The second outcome of the conceptual work is a perspective on how deep neural networks can be valuable models in cognitive science (Peters & Kriegeskorte, 2021; Ma & Peters, 2020; Golan et al., 2023). Moreover, this action addressed one of the key question in vision science: "How does the primate brain combine generative and discriminative computations in vision?" in form of a Generative Adversarial Collaboration with leaders from cognitive neuroscience, cognitive science, and AI, leading to the publication of a white paper (preprint at https://doi.org/10.48550/arXiv.2401.06005(s’ouvre dans une nouvelle fenêtre)).
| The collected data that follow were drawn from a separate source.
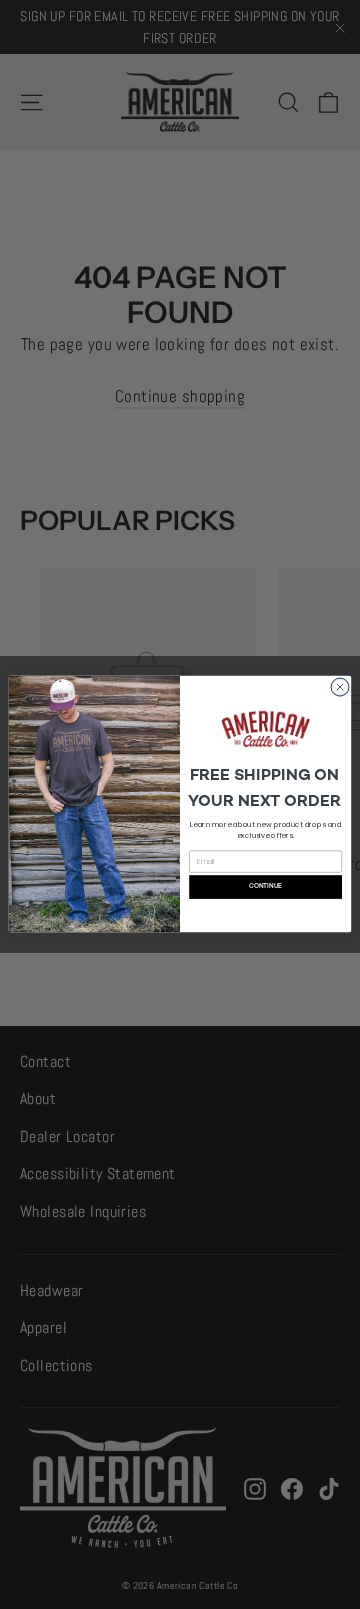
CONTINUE (265, 886)
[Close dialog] (339, 687)
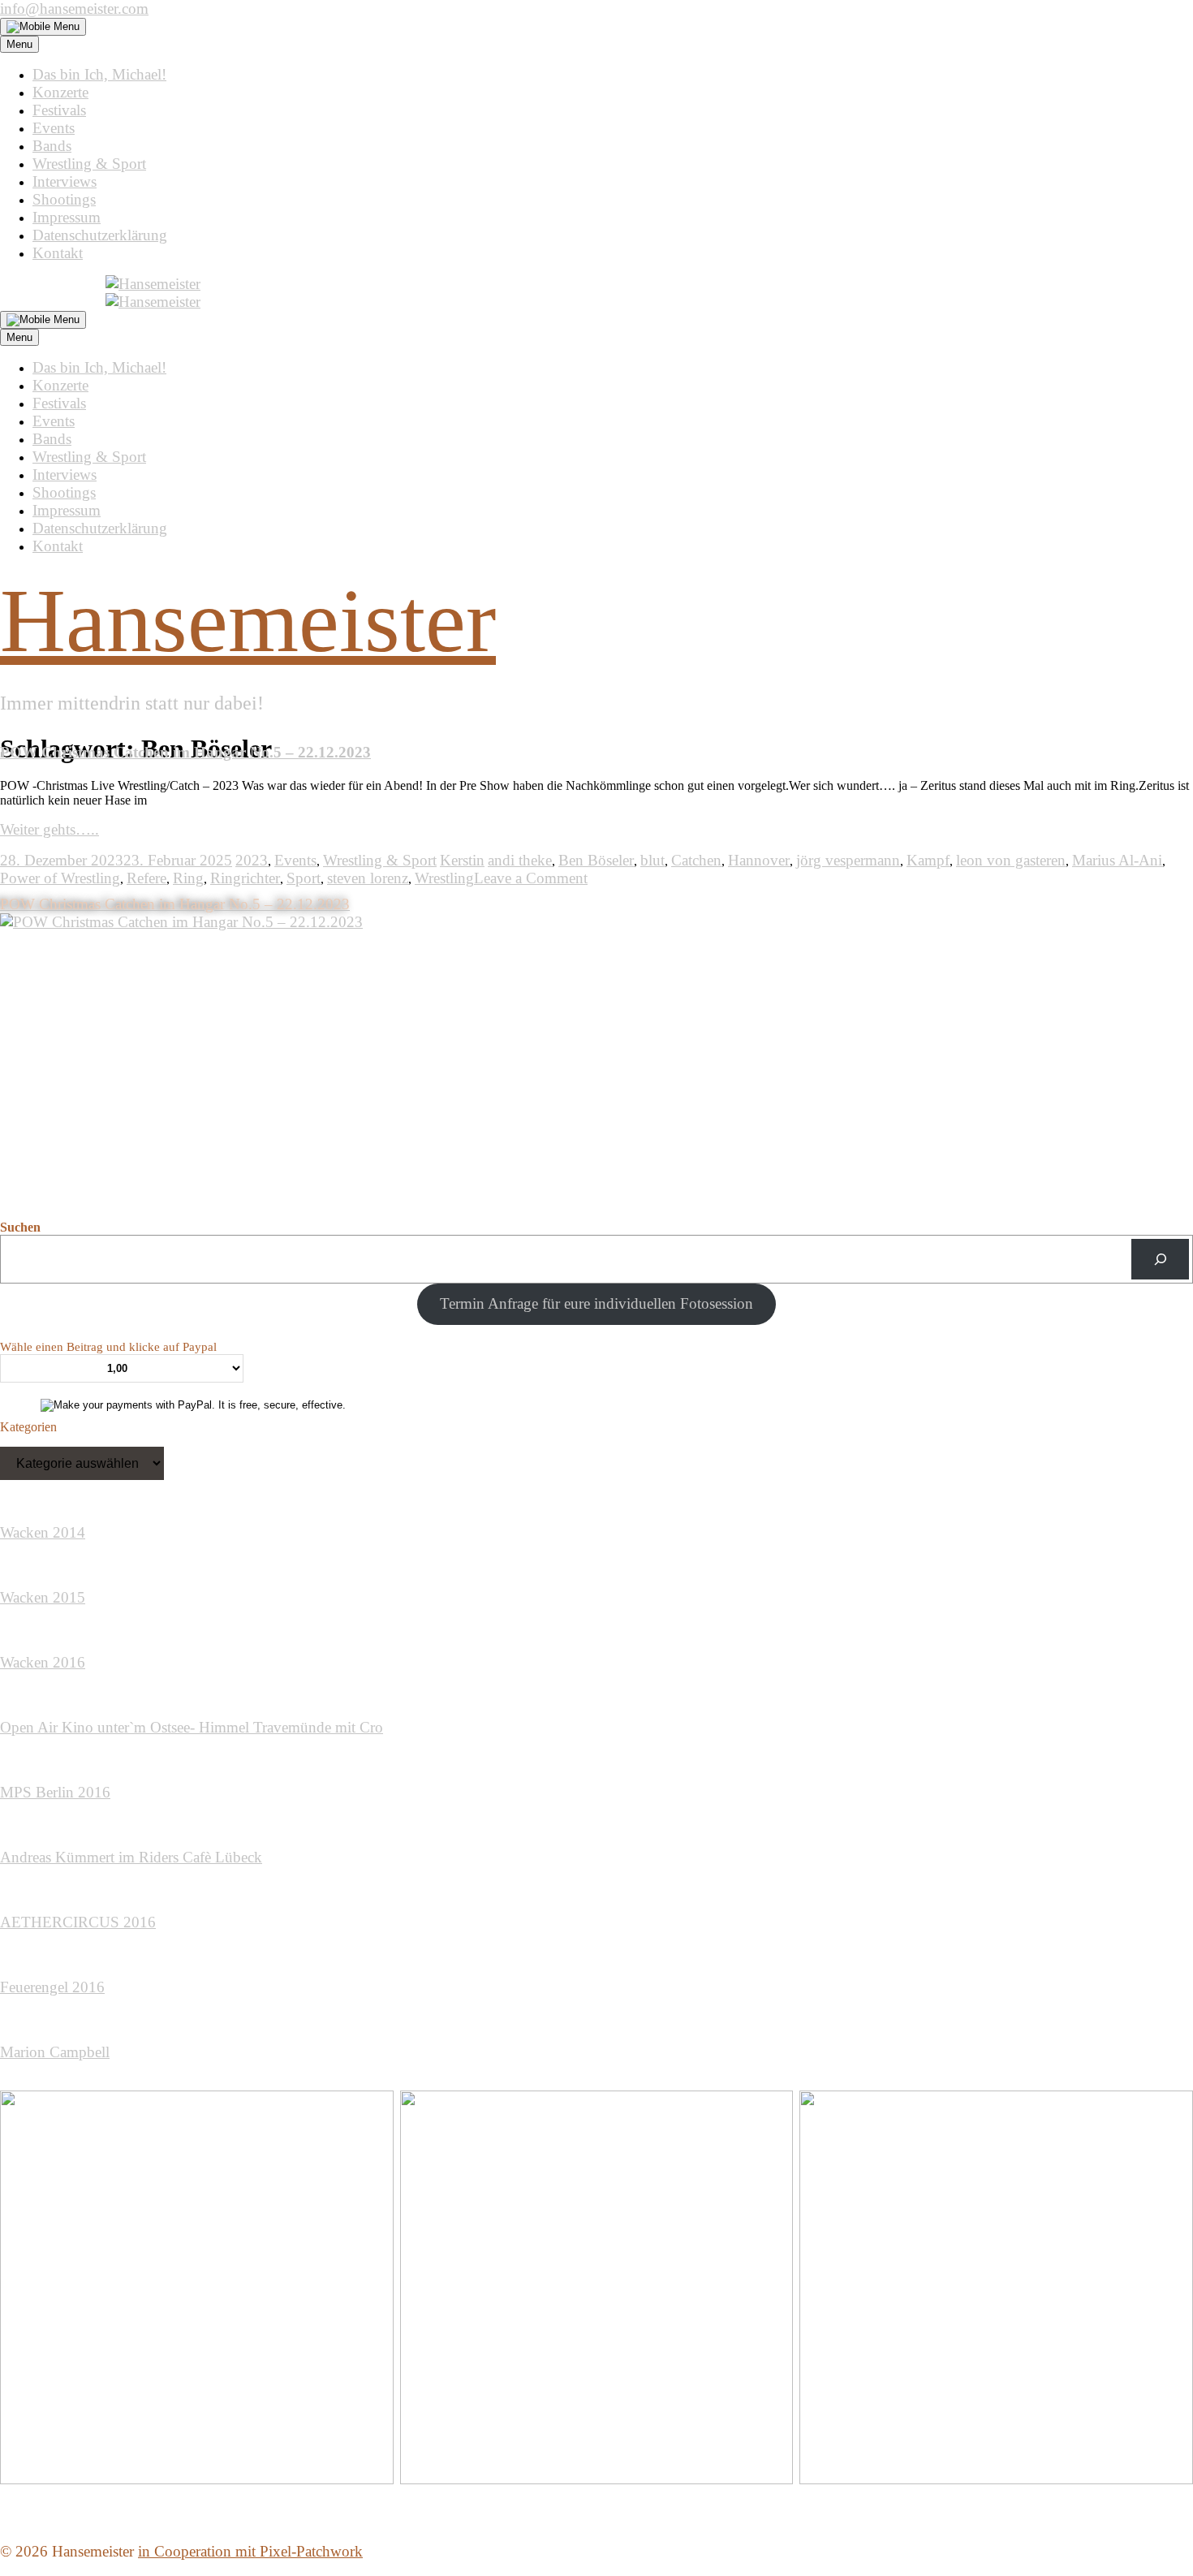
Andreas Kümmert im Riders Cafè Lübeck (131, 1857)
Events (53, 127)
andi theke (520, 860)
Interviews (64, 181)
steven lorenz (367, 878)
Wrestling (444, 878)
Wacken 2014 (42, 1532)
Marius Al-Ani (1117, 860)
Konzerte (60, 92)
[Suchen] (1160, 1259)
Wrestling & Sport (89, 163)
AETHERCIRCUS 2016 (78, 1922)
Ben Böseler (596, 860)
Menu (19, 44)
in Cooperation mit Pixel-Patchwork (250, 2551)
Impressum (66, 217)
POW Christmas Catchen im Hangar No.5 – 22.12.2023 (185, 752)
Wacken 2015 (42, 1597)
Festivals (59, 110)
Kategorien (28, 1427)
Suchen (20, 1227)
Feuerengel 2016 (52, 1987)
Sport (303, 878)
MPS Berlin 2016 (55, 1792)
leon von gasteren (1011, 860)
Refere (146, 878)
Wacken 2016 (42, 1662)
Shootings (64, 199)
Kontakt (57, 252)
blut (652, 860)
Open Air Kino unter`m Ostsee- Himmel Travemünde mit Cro (191, 1727)
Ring (188, 878)
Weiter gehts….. (49, 829)
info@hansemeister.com (74, 8)
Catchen (696, 860)
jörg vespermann (848, 860)
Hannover (759, 860)
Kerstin (462, 860)
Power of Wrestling (60, 878)
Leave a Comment (531, 878)
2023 (251, 860)
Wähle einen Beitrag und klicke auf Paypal (108, 1346)
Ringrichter (245, 878)
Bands (51, 145)
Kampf (928, 860)
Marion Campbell (55, 2051)
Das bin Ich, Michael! (99, 74)
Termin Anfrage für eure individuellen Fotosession (596, 1303)
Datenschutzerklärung (99, 235)
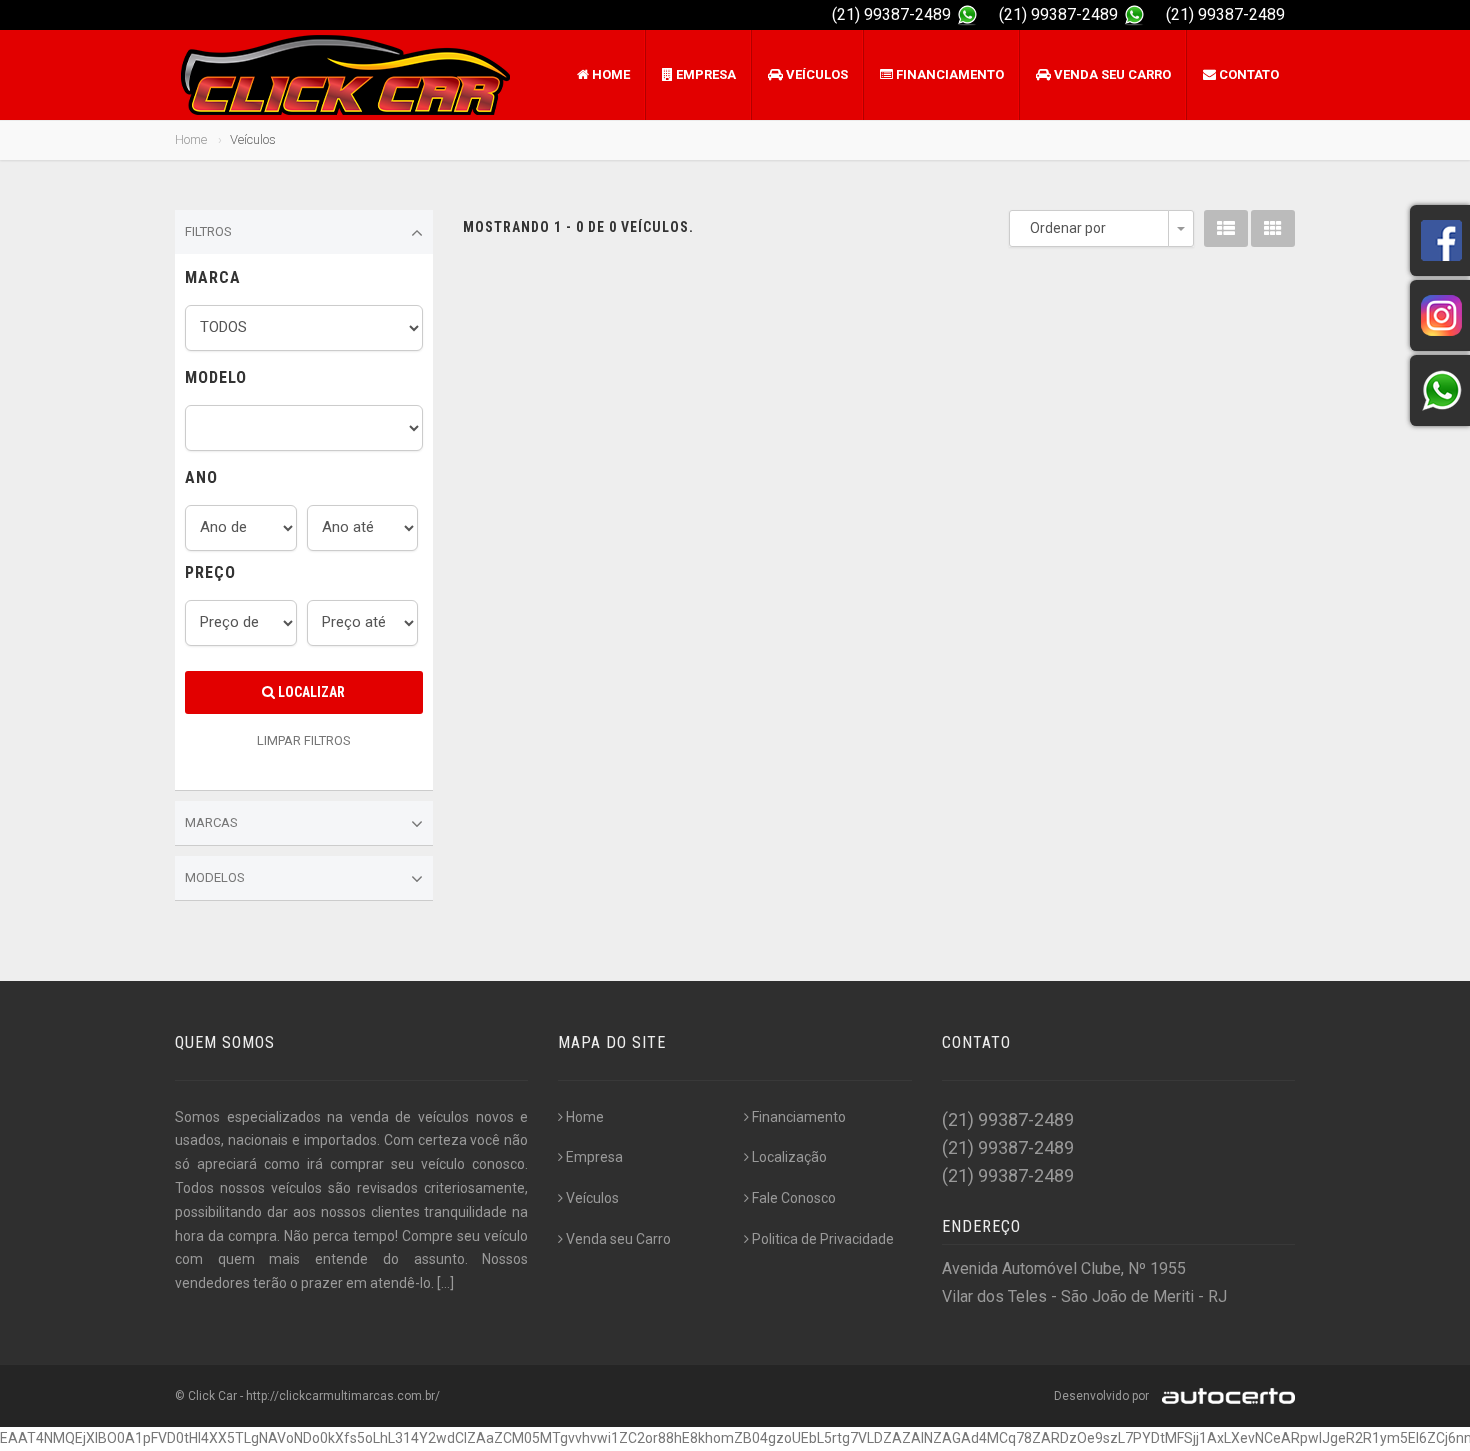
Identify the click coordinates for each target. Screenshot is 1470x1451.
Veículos (815, 74)
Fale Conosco (794, 1198)
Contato (1247, 74)
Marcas (211, 822)
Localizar (310, 692)
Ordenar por (1068, 228)
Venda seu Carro (1111, 74)
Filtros (208, 231)
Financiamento (948, 74)
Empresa (704, 74)
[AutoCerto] (1223, 1396)
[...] (445, 1283)
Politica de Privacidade (823, 1239)
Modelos (215, 877)
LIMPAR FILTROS (304, 740)
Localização (789, 1157)
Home (609, 74)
A key outcome of the action was the development of computational models of human object vision. HBox is a superset family of neural network architectures designed to study architectural motifs in neural network and disentangle computational depth from receptive field size in computational models. This model family reveals fundamental principles of the human visual system and to bridge the gap between modern neural network models and classic visual neuroscience theory and was evaluated on a 7T fMRI dataset of humans observing natural images (Peters, Stoffl, & Kriegeskorte, 2022). Furthermore, novel computational models of object persistence were developed that captured human behavior and eye movements while tracking multiple objects through occlusion (Peters, Butkus, & Kriegeskorte, 2022; Peters*, Butkus*, & Kriegeskorte, 2023).